Repost: Nier Review

Taking a step back from the pseudo-turn based RPG gameplay of Final Fantasy XIII, Nier presents a totally different title in Square Enix’s huge library of RPG titles.

A lot of Nier isn’t expected, but the title does present another interesting story for players to follow, rather than the usual theme of saving the world, the plot of Nier is something a lot closer and more personal.

The Plot

Nier‘s plot centers on a Father trying to save his daughter from a sickness that is spreading throughout the world. The difference in this plot however is that the world takes place in the future after the fall of civilization, pushing technology back into the medieval ages. The Black Scrawl that has infected Yonah, his daughter, can only be supposedly cured by the fabled Sealed Versus that can only be found by defeating the Shades that inhabit the same world.

The plot echoes, just how far would one go to save a loved one?

The Look

The first thing that is noticeable about Nier isn’t just the character visuals, which are clean and carry a more comic book rather than manga style. Characters do still have that Eastern influence in many of the female characters, but the Father in Nier looks like a tank. Though Kaine’s outfit looks like a cross between a nightgown and a stripper’s costume.

The lighting of the title is amazing. Moving from area to area, the dynamic lighting creates bloom and can wash out areas before entering them properly. That might be on purpose, but opening up the view into areas is great.

Another impressive aspect is the animation of the title, which flows very realistically. It looks like a lot of attention was made to the Father because each step looks very realistic in terms of the title. Attack animation appears powerful and the jumps that the Father make have a lot of smaller touches.

The Sound

Featuring an English voice cast, Nier does a better job than Final Fantasy XIII, and characters sound a lot more realistic. The Mature rating of the title uses that to its advantage by spouting curses every so often, mainly from Kaine when she joins the Father.

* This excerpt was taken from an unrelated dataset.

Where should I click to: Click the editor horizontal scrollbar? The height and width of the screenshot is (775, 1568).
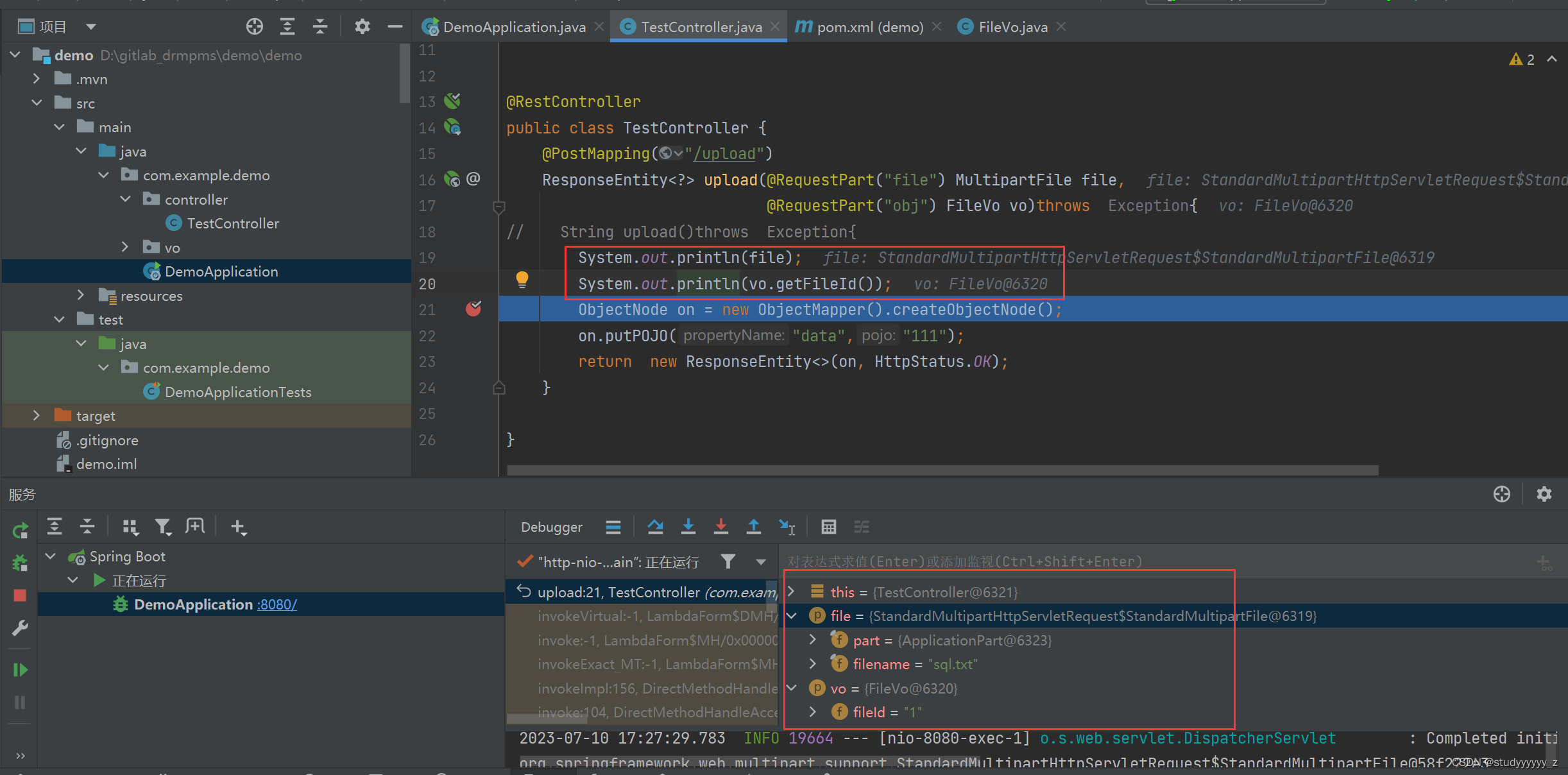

As for soundtracks, the music of Nier is impressive. The customary battle music is there, but the more classical and airy vocals of the main themes shine really well in the title. Somehow they fit perfectly during most of the scenes where they are present.

Function

Nier is an action RPG, but uses a different system for magic and upgrades. While the Father will level as he progresses throughout the title, the different weapons he can use vary along with the different magic he receives from Grimoire Weiss, the talking book that is assisting him on his quest. Magic uses a regenerating bar system, so the more powerful magic uses more of each bar while the smaller attacks will only slightly chip away.

Another upgrade system is the use of words that had different attributes for each of the Father’s abilities. Words are mainly found by defeating Shades or they can be found searching through out areas. Words create a different dynamic because of how well they can affect combat.

The only real sore point is the camera system. Most of the time, it is a player controlled fully 3D camera. But specific areas turn the title into a two-dimensional side-scroller, losing a lot of the agility that the Father can use. More often, the Father becomes a damage sponge. Other areas pull the camera vertically, so the action is a top-down fight. This works and doesn’t work depending on the area. Both camera changes are interesting, but they skew the combat in a strange way and cause more difficulty than necessary.

Decisions

Nier is a different RPG. It’s not the standard “saving the world” story and the action does border on delivery man while trying to find an answer. But that is also its biggest strength because it isn’t a theme that is carried in a lot of titles.

Even though the combat is a bit of a learning curve, players who decide to complete the title will only be privy to one of the multiple endings of Nier. In many ways, it’s a leap of faith, but one worth the overall experience, even if there are some low points.